Contemporary ageing studies have focused predominantly on the needs of women and younger and middle-aged men. Scant research has been conducted into ageing and the specific needs of older men as they engage with retirement. Building on the scholarship of Maslow (1943, 1962, 1970, 1971), McClusky (1974, 1976) and other noted sociologists, I developed the Older Men’s Contributive Needs and Identity Framework as the study’s conceptual framework. This qualitative, interpretive, multi-site case study research presented an analysis of the lived experiences and multiple truths of older men’s ageing experiences. The research was conducted in three phases: 1) a Likert scale survey that elicited 268 respondents; 2) 29 semi-structured interviews; and 3) six focus groups with a total of 48 participants. The accompanying data analysis identified categories of responses and resultant themes clustered around the three research questions.

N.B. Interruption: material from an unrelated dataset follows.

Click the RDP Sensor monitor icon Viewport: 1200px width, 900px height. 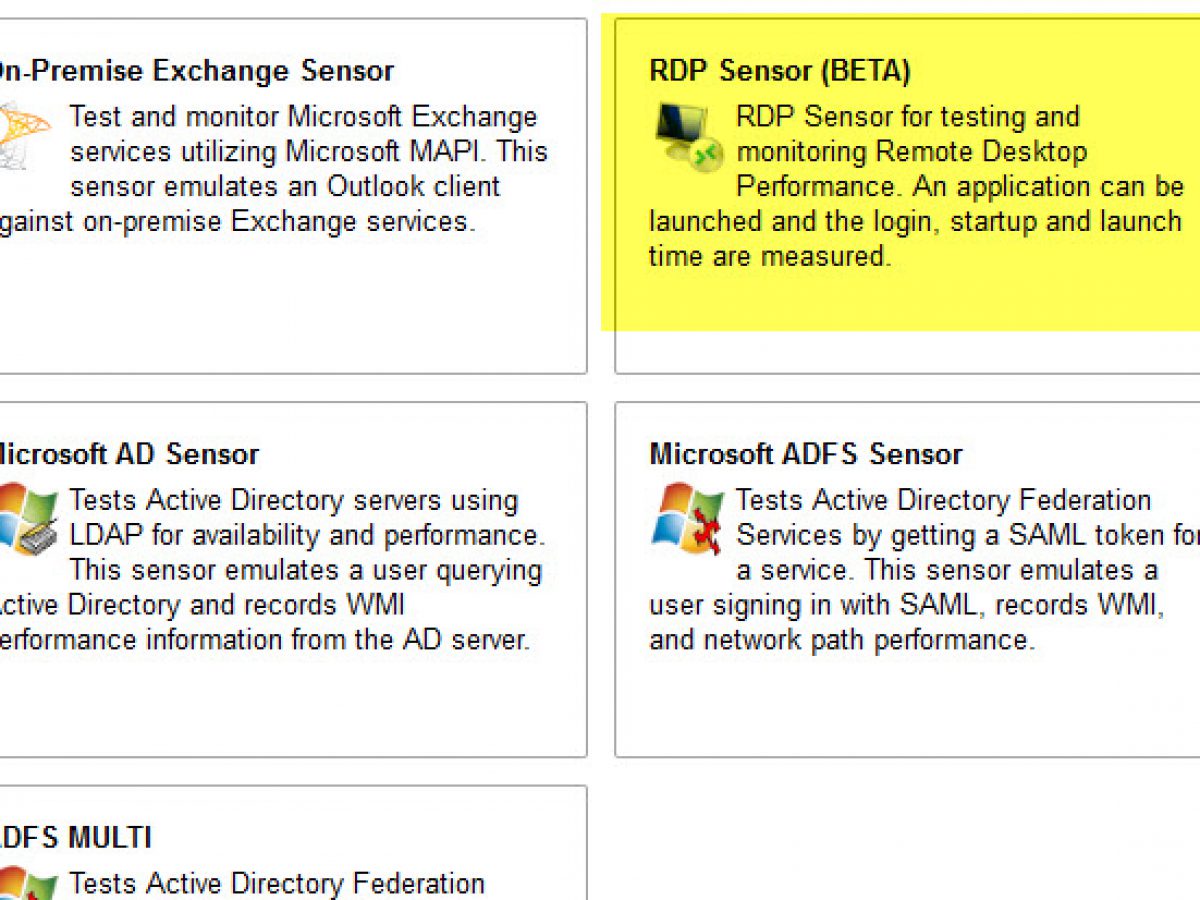(x=689, y=136)
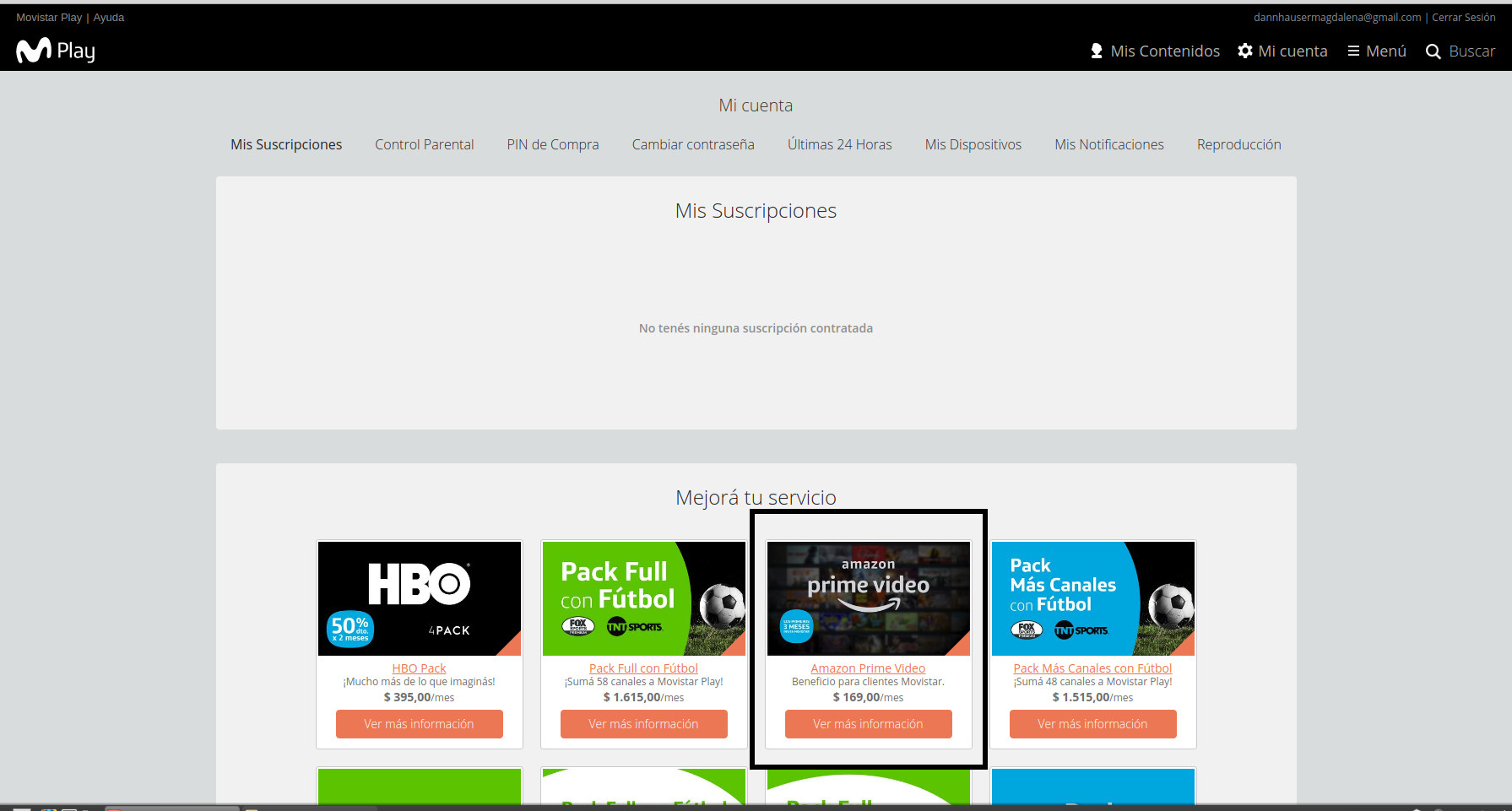Click the Amazon Prime Video banner image
The width and height of the screenshot is (1512, 811).
[868, 598]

My contribution to theoretical knowledge can be found in the investigation of multiple data sources that led to the creation of the Older Men’s Contributive Needs and Identity Framework. This framework enhances contemporary understandings of ageing, acknowledges the importance of contributive needs and can be applied to both genders. My contribution to methodological knowledge was demonstrated in the design and implementation of an ethical, respectful and reciprocal research process applicable to older men. This study’s contribution to policy knowledge included the awareness raised by considering older men, ageing and suicide as a wicked problem. The study’s contribution to practice knowledge targeted three tiers. At the macro level, this thesis added new knowledge to this understudied age and gender group despite this group’s ongoing overrepresentation in suicide statistics. At the meso level, this thesis generated new understandings around the issues surrounding ageing and older men. At the micro level, knowledge about TOMNET and Men’s Sheds provided insights into the social understandings of not only this demographic but also other marginalised cohorts within the community.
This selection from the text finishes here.